Selected excerpt.
Re: [RFC PATCH 1/2] sched: Clean up SD_BALANCE_WAKE flags in sched domain build-up

From: Mike Galbraith
Date: Thu Jun 02 2016 - 01:50:32 EST


On Thu, 2016-06-02 at 04:03 +0800, Yuyang Du wrote:
> On Wed, Jun 01, 2016 at 11:36:39AM +0200, Mike Galbraith wrote:
> > > Yup. Up to this point, we don't have any disagreement. And I don't think we
> > > have any disagreement conceptually. What the next patch really does is:
> > >
> > > (1) we don't remove SD_BALANCE_WAKE as an important sched_domain flag, on
> > > the contrary, we strengthen it.
> > >
> > > (2) the semantic of SD_BALANCE_WAKE is currently represented by SD_WAKE_AFFINE,
> > > we actually remove this representation.
> >
> > Nope, those two have different meanings. We pass SD_BALANCE_WAKE to
> > identify a ttwu() wakeup, just as we pass SD_BALANCE_FORK to say we're
> > waking a child. SD_WAKE_AFFINE means exactly what it says, but is only
> > applicable to ttwu() wakeups.
>
> I don't disagree, but want to add that, SD_WAKE_AFFINE has no meaning that is so
> special and so important for anyone to use the flag to tune anything. If you want
> to do any SD_BALANCE_*, waker CPU is a valid candidate if allowed, that is it.

That flag lets the user specifically tell us that he doesn't want us to
bounce his tasks around the box, cache misses be damned. The user may
_know_ that say cross node migrations hurt his load more than help, and
not want us to do that, thus expresses himself by turning the flag off
at whatever level. People do that. You can force them to take other
measures, but why do that?

> IIUC your XXX mark and your comment "Prefer wake_affine over balance flags", you
> said the same thing: SD_WAKE_AFFINE should be part of SD_BALANCE_WAKE, and should
> be part of all SD_BALANCE_* flags,

Peter wrote that, but I don't read it the way you do. I read as if the
user wants the benefits of affine wakeups, he surely doesn't want us to
send the wakee off to god know where on every wakeup _instead_ of
waking affine, he wants to balance iff he can't have an affine wakeup.

> > > (3) regarding the semantic of SD_WAKE_AFFINE, it is really not about selecting
> > > waker CPU or about the fast path. Conceptually, it is just saying the waker
> > > CPU is a valid and important candidate if SD_BALANCE_WAKE, which is just so
> > > obvious, so I don't think it deserves to be a separate sched_domain flag.

Raw data.
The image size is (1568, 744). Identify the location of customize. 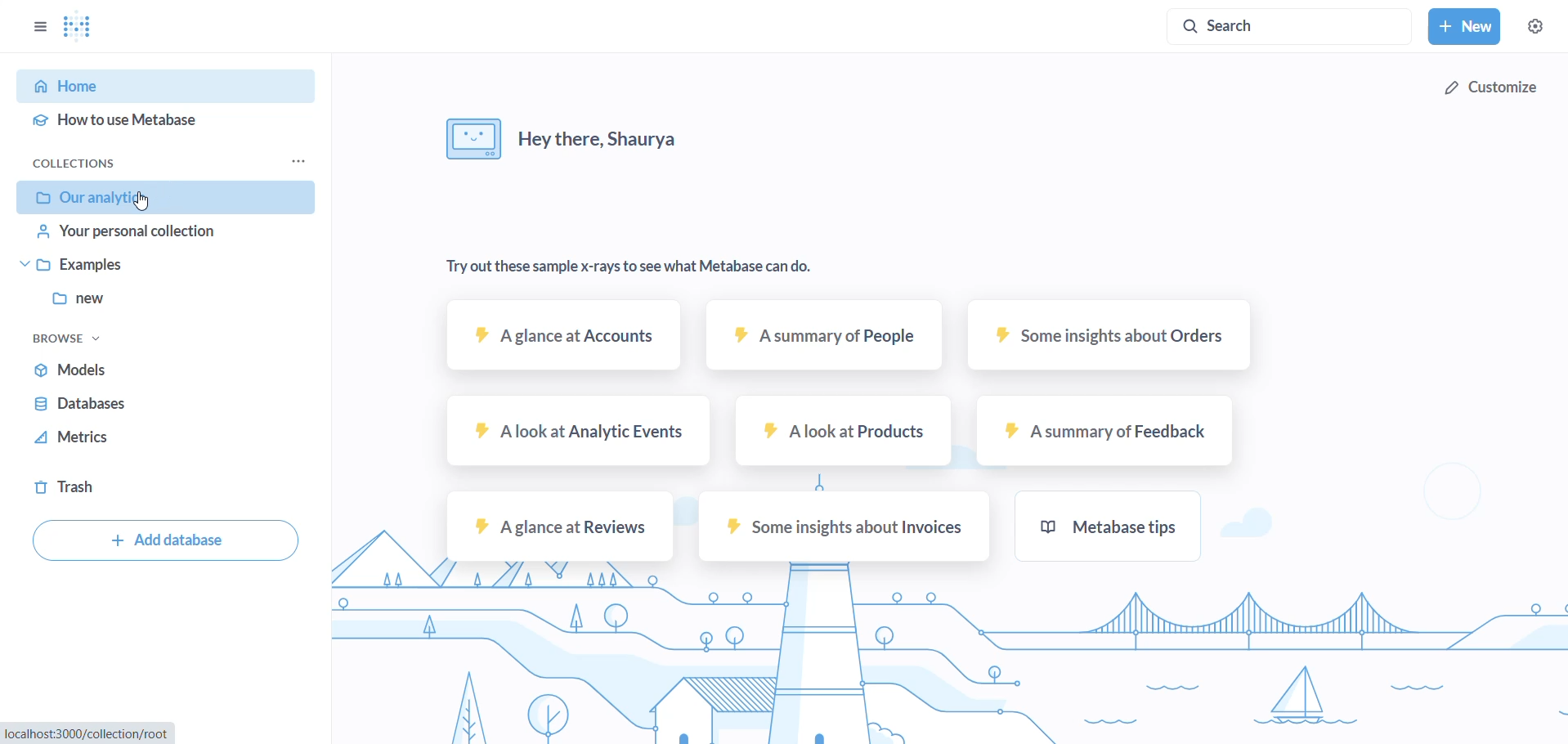
(1492, 94).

Your task.
Copy from the scheduler patch discussion above, word for word, starting at "Peter wrote that, but" up to and including "an affine wakeup.".

Response to the task.
Peter wrote that, but I don't read it the way you do. I read as if the
user wants the benefits of affine wakeups, he surely doesn't want us to
send the wakee off to god know where on every wakeup _instead_ of
waking affine, he wants to balance iff he can't have an affine wakeup.